Forgetting How to Be Me


Wow, it’s been awhile.  5 months?  I guess I’ve just found myself unable to put thoughts into words and say anything even remotely worth saying.  Not really sure why I am attempting it right now.   

Since I’ve been in New Zealand (hard to believe I’m there already huh?) things have changed.  I have gained so much independence (yet at the same time I still have so little), I think I’ve figured out a lot more about the types of things I WANT to do with my biology major. FINALLY!  Although, I’ve said that before, huh? So we’ll see how long this one sticks.  Who wants to place their bets?  I give 3 months from when I get back from the states.

A lot more about ME has changed.  Turns out, despite how much I hate it, I’m quite the little Hufflepuff and when it comes to having roommates, I’m very much the non-confrontational one.  I would rather have peace than the group of us fighting.  Strange huh? Often enough I like to think of myself as the person who WILL call out bull or at least throw a fit at the situation (Slytherin very much so there). 

Actually, I have become quite the people pleaser.  And it’s weird.  Since getting here, I have cared more about what people think of me than I’ve cared of what I think of myself.  And it’s starting to destroy me.   I should NOT be fighting my depression here in New Zealand.  Yet here I am, fighting it like I was back at home when I thought I had it because I was suffocated.  Nope.  Here, I am so afraid that people will think negative things about me or just not like me.  I’m afraid of people judging me for the way I am.  Basically, since I’ve gotten here, I’ve forgotten to be myself. 

Not that I know who I am totally.  Then again, do any of us?  But, I know who I’m not.  I am NOT a people pleaser.  So should I really care what people think of me? Should I care that there are people out there who don’t like me?  Who don’t understand me?   It should come down to me.  It should be entirely about me.  I should be doing what I want to here.  I should be happy with who I am, not with who other people want me to be.

I am a nerd.  I love poetry.  I love cinema.  I’m not afraid to go to the cinema alone.  I would rather spend my evening with a book than a group of people drinking.  I love quotes because hell if I can ever say what I’m thinking but someone out there can ten hundred times better than I can.  I am that person who will call you out for being a douche bag if you are.  I’m not the type to let people step on me. So why am I?

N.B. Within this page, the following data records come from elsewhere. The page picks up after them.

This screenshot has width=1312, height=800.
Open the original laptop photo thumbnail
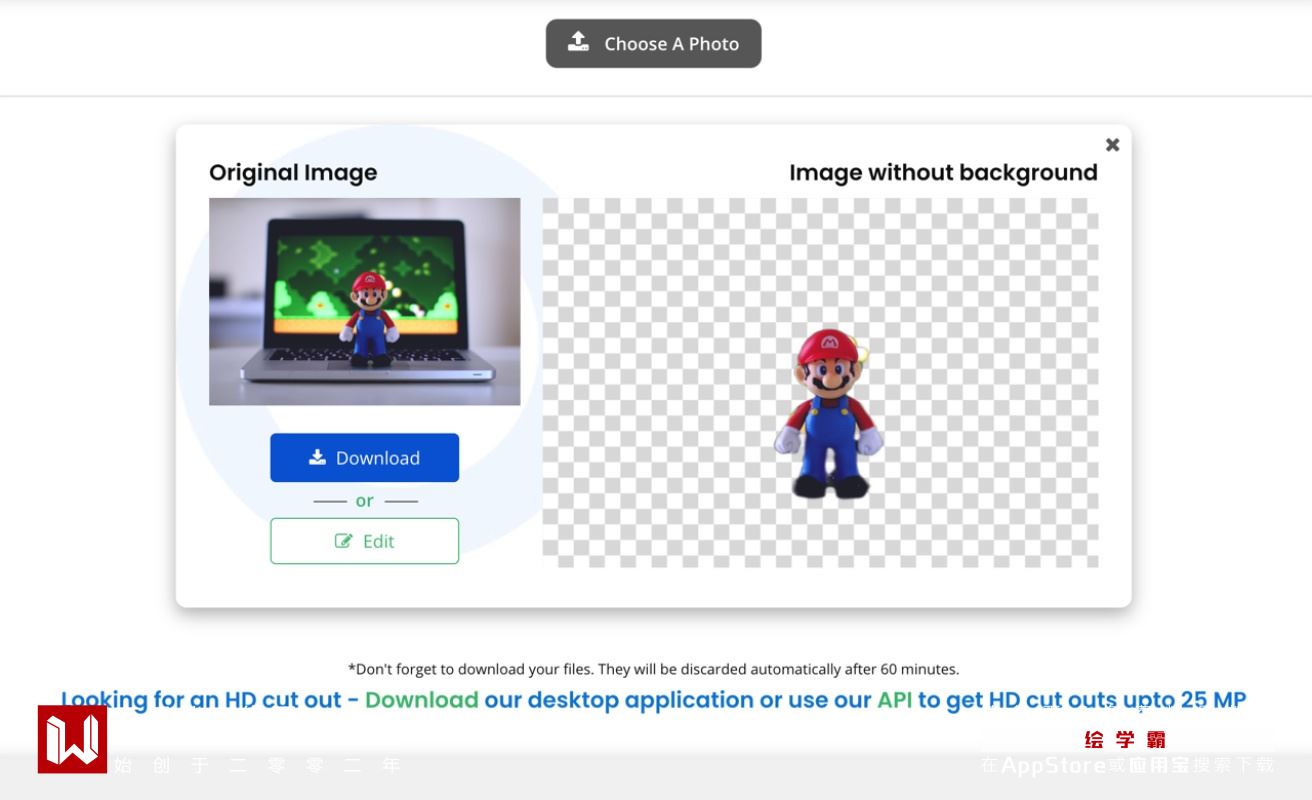(x=364, y=301)
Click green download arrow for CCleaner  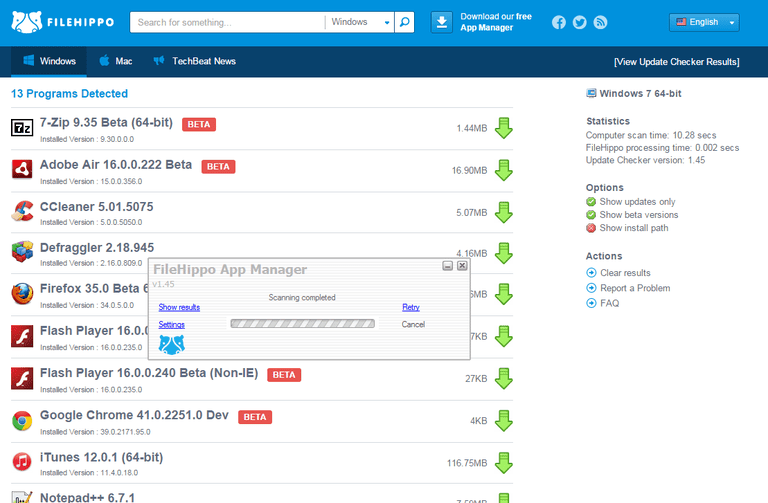(x=504, y=212)
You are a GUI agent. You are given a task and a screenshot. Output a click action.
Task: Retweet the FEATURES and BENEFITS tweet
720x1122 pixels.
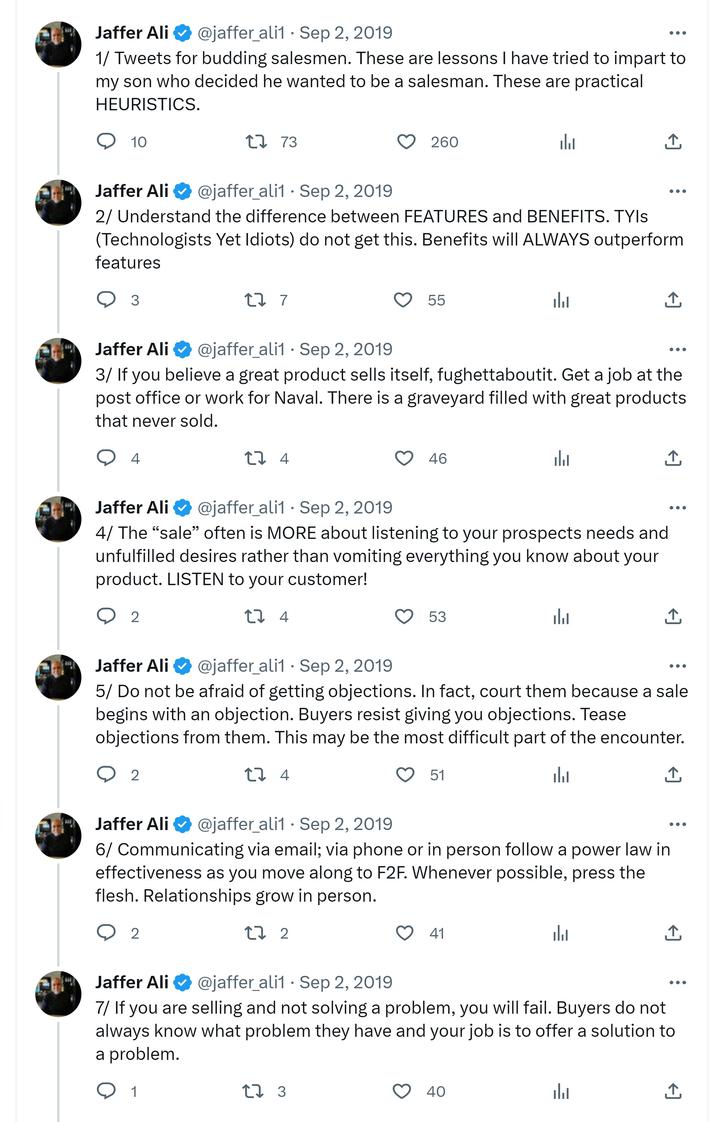pos(255,300)

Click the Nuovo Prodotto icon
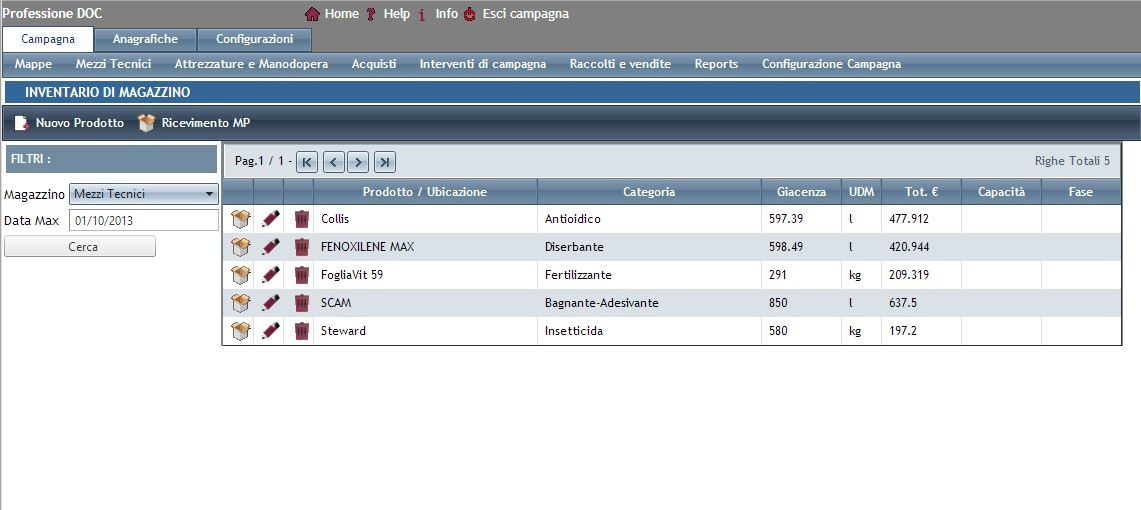[x=22, y=123]
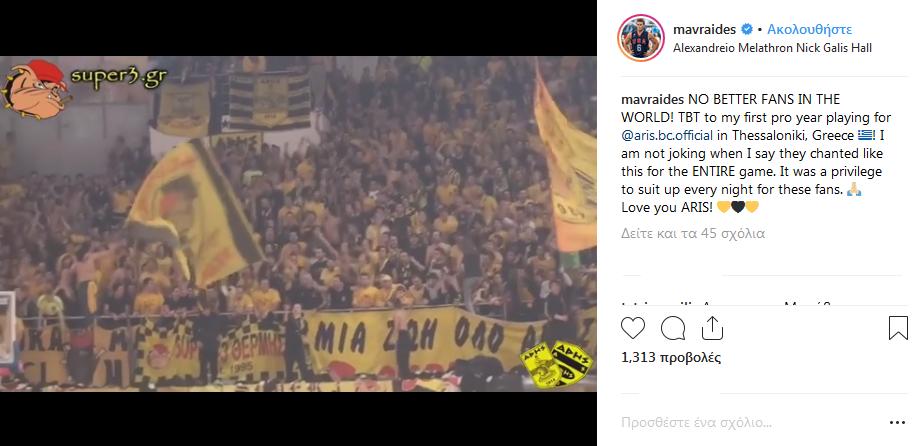The height and width of the screenshot is (446, 915).
Task: Follow mavraides via Ακολουθήστε link
Action: (809, 29)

I think I got too caught up in the hustle and bustle of being forced to be around so many people that I don’t know anymore that I thought I had to be friends with that I forgot that I can still choose my friends.  I thought I had to make everyone happy, but just because I live near a hundred people doesn’t mean I have to buddy buddy with them.  I can be acquaintances, or I could just be neighbors with others.  I’ll make some friends, but only the ones I can be me around.  Crazy, manic, nerdy me.  This adventure is about me (how many times can I say that before it finally sinks in? we have to be at at least 3 dozen by now!)